Some good news for jailbreaking scene
EPIC JAILBREAK: Introducing checkm8 (read "checkmate"), a permanent unpatchable bootrom exploit for hundreds of millions of iOS devices. Most generations of iPhones and iPads are vulnerable: from iPhone 4S (A5 chip) to iPhone 8 and iPhone X (A11 chip).
1/ The last iOS device with a public bootrom exploit until today was iPhone 4, which was released in 2010. This is possibly the biggest news in iOS jailbreak community in years. I am releasing my exploit for free for the benefit of iOS jailbreak and security research community.
2/ What I am releasing today is not a full jailbreak with Cydia, just an exploit. Researchers and developers can use it to dump SecureROM, decrypt keybags with AES engine, and demote the device to enable JTAG. You still need additional hardware and software to use JTAG.

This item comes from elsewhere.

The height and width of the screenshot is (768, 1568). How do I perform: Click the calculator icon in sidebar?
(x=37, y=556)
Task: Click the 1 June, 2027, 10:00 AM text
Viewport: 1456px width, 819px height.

3/ Maybe someone can figure out a nice way to use JTAG on iPhone without proprietary hardware and software. I and many others would be forever grateful if someone makes that possible.

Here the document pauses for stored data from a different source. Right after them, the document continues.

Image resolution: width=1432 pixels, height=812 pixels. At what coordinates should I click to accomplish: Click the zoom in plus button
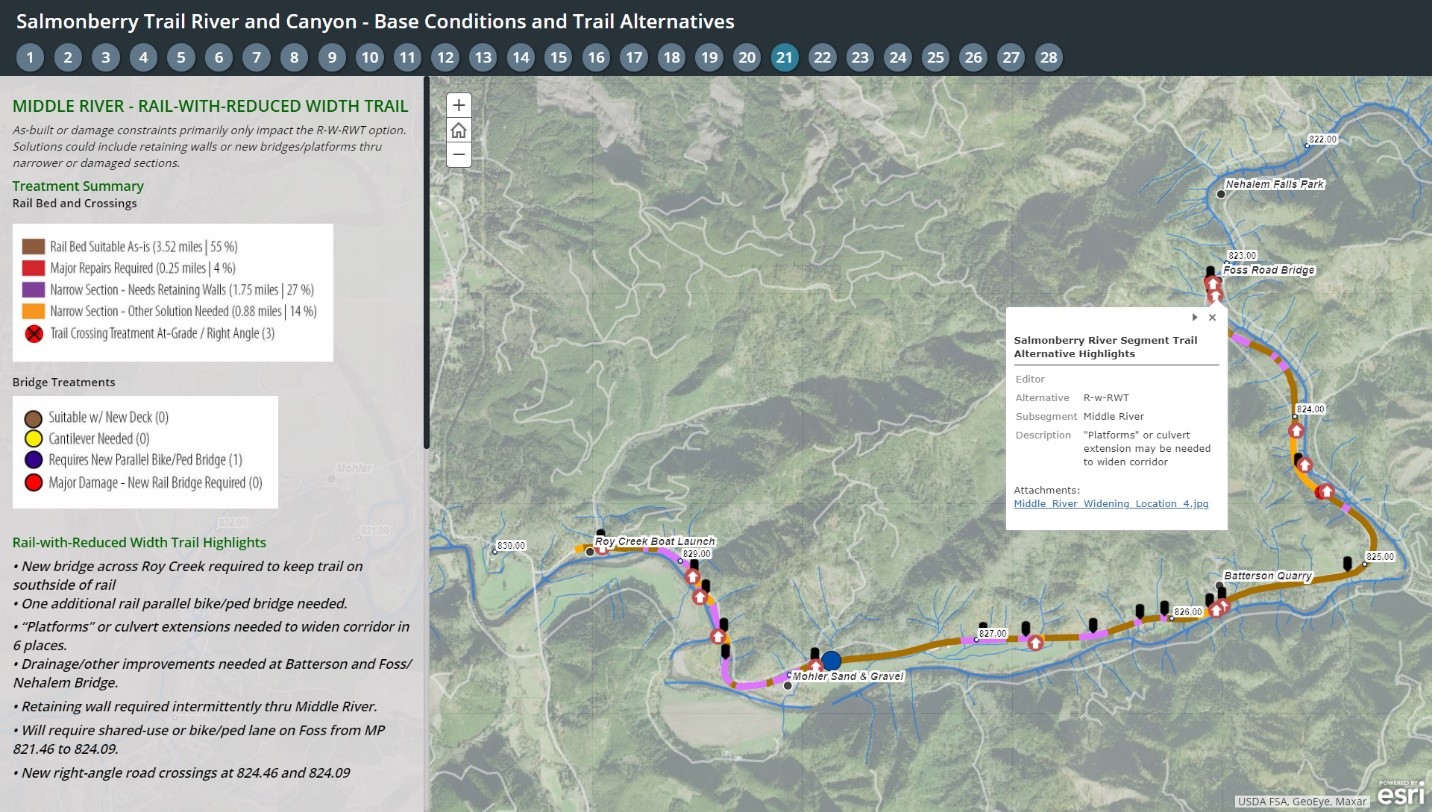click(458, 105)
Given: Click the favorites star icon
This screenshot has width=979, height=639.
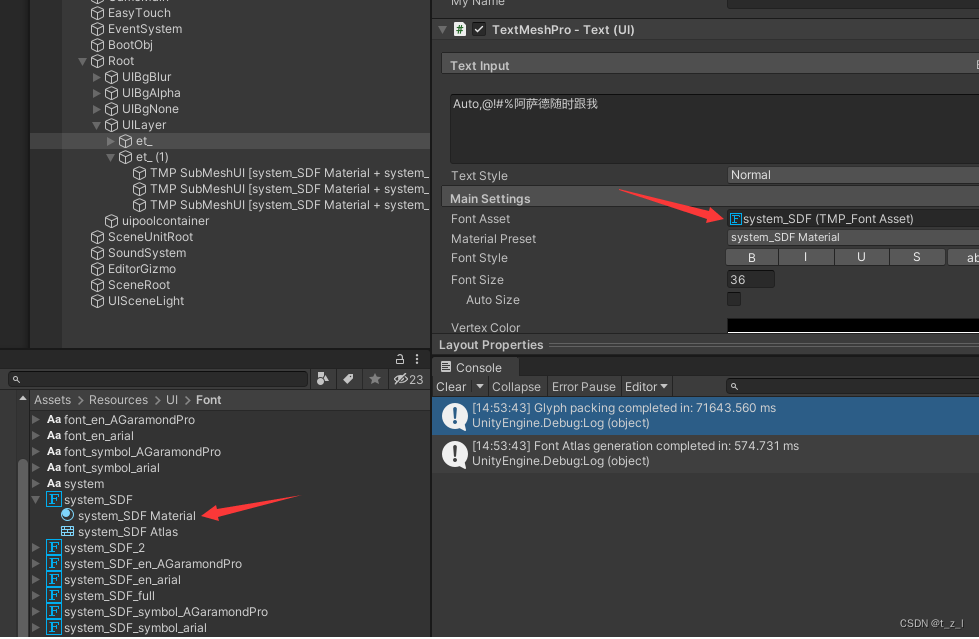Looking at the screenshot, I should [x=375, y=379].
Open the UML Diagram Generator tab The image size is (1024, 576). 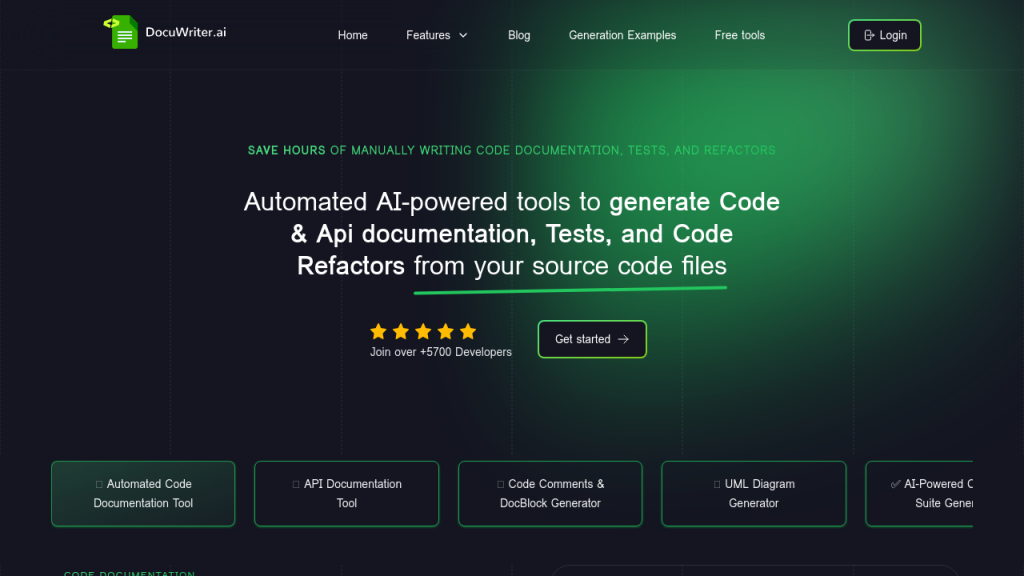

4/ Exploit released today supports s5l8947x, s5l8950x, s5l8955x, s5l8960x, t8002, t8004, t8010, t8011, t8015. Others will be added soon. It is not perfectly reliable yet; it uses a race condition and I only tested it on my MacBook Pro.
5/ During iOS 12 betas in summer 2018, Apple patched a critical use-after-free vulnerability in iBoot USB code. This vulnerability can only be triggered over USB and requires physical access. It cannot be exploited remotely. I am sure many researchers have seen that patch.
6/ That's how I discovered it. It is likely at least a couple other researchers were able to exploit this vulnerability after discovering the patch. The patch is easy to find, but the vulnerability is not trivial to exploit on most devices.
8/ will also be better for security researchers interested in Apple's Bug Bounty. They will not need to keep vulnerabilities on hand so that they have access they need for their research. More vulnerabilities might get reported to Apple right away.
9/ Needless to say, jailbreaking is not dead. Not anymore. Not today, not tomorrow, not anytime in the next few years. What a time to be alive. It is a tethered bootrom exploit, but it should be possible to make a cable or a dongle that jailbreaks your device without a computer.